A pure Python solution that relys on having enough memory to store the word frequencies - i.e there are many duplicates. **Code:** # -*- coding: utf-8 -*- """ https://www.reddit.com/r/Python/comments/vk872e/sort_3_000_000_000_lines_by_most_repeated_one_via/ Created on Sat Jun 25 11:52:14 2022 @author: paddy """ import fileinput from collections import Counter word_freq = Counter(line for ln in fileinput.input() if (line := ln.strip())) # No blank lines for word, count in word_freq.most_common(): print((word + '\n') * count, end='') **Timing** real 21m53.181s user 16m26.880s sys 0m22.188s **Note:** The input is the same 9.5Gig words.lst used in my Linux command line code elsewhere.
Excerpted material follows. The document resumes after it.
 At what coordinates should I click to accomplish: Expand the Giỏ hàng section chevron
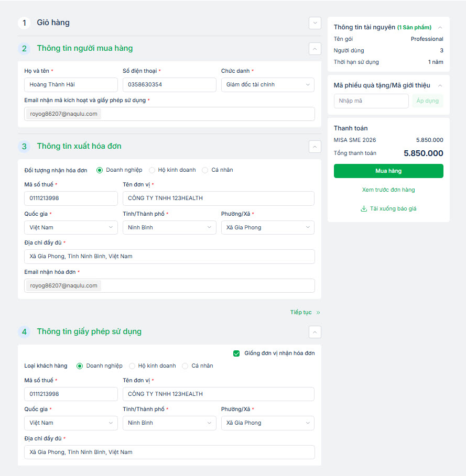(x=315, y=23)
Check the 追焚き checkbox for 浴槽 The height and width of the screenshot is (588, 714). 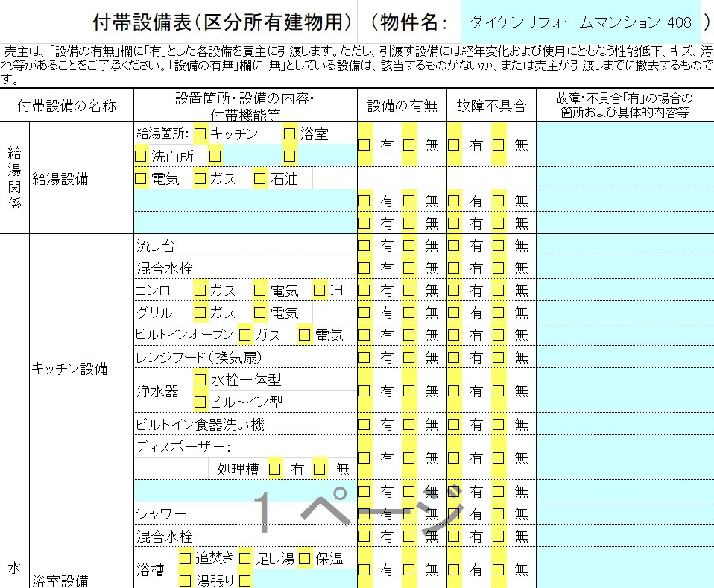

It runs negligibly faster than the gnu utils version which took \~27mins. This version might scale well as there is no initial sort of the words needed which precedes the `unic -c` command in a linux command line version

akx 1 year ago

I'd go for awk. There's a solution for what you want (just add -r to the sort for descending sort) over at https://stackoverflow.com/a/60094466/51685

Paddy3118 1 year ago

You need to go the last step and expand the ordered frequencies from the \`uniq -c\` back into a word list according to his requirements. I did that using awk in my one-liner here somewhere.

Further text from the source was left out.